This embodiment is for more abundant mixed feed liquid to when saving and mixing, it can be a plurality of to open and close the cartridge filter, opens and close the cartridge filter like this and constructs on baffle 2 along the direction of height interval of baffle 2, and the quantity of compounding spray tube 9 is the same with the quantity of opening and close the cartridge filter to stretch into one by one and open and close the cartridge filter, these import of compounding spray tube 9 are parallelly connected together and communicate with circulating pump 30's export.

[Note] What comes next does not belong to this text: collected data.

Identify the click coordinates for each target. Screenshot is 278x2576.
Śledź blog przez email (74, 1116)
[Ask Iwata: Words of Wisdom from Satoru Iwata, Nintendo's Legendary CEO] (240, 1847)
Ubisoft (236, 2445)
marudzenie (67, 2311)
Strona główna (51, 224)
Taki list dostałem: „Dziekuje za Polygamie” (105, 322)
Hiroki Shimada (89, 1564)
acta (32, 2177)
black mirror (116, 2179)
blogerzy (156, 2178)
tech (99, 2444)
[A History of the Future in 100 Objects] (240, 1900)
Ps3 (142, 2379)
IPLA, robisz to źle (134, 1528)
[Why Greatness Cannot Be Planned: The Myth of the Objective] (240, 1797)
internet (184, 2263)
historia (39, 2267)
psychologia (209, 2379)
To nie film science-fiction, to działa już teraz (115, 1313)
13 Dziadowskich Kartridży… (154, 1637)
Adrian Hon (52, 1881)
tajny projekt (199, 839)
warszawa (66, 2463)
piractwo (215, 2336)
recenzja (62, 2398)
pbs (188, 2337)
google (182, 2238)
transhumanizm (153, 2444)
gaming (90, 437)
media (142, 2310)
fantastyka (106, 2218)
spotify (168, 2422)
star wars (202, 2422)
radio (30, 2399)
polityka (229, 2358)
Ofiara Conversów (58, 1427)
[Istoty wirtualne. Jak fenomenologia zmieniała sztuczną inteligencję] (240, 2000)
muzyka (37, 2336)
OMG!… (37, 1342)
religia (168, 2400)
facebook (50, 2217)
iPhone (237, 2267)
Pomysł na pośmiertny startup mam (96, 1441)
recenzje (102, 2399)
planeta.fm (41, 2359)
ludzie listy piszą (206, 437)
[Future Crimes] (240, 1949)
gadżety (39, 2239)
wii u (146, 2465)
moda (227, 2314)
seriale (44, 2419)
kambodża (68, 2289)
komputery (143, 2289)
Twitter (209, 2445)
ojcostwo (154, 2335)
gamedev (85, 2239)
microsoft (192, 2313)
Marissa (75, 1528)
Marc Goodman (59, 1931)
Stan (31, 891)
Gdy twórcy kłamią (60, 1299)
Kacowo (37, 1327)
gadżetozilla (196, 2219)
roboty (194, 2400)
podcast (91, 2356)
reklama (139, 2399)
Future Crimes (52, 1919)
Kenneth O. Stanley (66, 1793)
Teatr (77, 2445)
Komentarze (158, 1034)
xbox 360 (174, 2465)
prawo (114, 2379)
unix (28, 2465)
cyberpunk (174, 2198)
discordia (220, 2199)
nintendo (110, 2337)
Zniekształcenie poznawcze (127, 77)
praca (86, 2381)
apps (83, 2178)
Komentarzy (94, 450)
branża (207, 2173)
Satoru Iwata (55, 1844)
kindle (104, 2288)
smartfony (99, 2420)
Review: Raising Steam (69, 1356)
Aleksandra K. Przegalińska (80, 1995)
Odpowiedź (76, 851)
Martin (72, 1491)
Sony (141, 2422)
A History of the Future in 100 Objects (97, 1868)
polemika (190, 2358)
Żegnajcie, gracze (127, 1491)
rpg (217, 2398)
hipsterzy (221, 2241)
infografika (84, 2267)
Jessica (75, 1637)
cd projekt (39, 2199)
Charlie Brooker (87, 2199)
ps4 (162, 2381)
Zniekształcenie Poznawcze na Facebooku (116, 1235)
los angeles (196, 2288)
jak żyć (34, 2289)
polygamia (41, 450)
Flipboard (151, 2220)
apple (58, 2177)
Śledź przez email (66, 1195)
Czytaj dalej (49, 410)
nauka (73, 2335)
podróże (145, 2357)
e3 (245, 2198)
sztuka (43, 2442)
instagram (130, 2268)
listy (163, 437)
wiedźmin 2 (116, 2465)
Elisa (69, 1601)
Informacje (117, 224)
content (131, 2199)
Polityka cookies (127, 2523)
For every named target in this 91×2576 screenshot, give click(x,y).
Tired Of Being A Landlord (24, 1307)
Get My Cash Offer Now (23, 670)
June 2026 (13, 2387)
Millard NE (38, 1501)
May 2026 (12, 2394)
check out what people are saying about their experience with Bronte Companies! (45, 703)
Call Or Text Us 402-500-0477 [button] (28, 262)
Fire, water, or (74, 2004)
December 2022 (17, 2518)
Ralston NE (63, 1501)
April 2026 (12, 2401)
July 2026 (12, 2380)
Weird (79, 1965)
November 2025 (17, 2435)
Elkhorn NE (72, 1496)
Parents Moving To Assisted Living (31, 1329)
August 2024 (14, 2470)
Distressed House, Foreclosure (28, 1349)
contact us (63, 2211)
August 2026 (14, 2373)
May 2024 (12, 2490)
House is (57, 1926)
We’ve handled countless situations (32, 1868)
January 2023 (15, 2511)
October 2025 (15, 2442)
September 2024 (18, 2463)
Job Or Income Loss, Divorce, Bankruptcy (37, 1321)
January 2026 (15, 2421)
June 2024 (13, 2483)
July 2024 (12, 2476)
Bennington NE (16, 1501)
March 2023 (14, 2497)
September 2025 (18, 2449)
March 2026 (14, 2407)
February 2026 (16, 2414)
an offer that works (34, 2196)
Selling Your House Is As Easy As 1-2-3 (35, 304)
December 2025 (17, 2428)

The mixing nozzle 9 of this embodiment is preferably configured such that, as shown in fig. 6, one end of the mixing nozzle 9 is closed and extends into the adjusting sleeve 6 along the axis of the adjusting sleeve 6, and a plurality of nozzle 901 sets are spaced along the axial direction of the mixing nozzle 9 on a part of the surface of the mixing nozzle 9 extending into the adjusting sleeve 6, each nozzle 901 set includes a plurality of nozzles 901, and the nozzles 901 are spaced along the circumferential direction of the mixing nozzle 9. Therefore, the feed liquid in the range covered by the filter screen 601 in the reaction kettle 1 is fully disturbed, and the feed liquid is fully mixed by being matched with the stirring of the stirring mechanism.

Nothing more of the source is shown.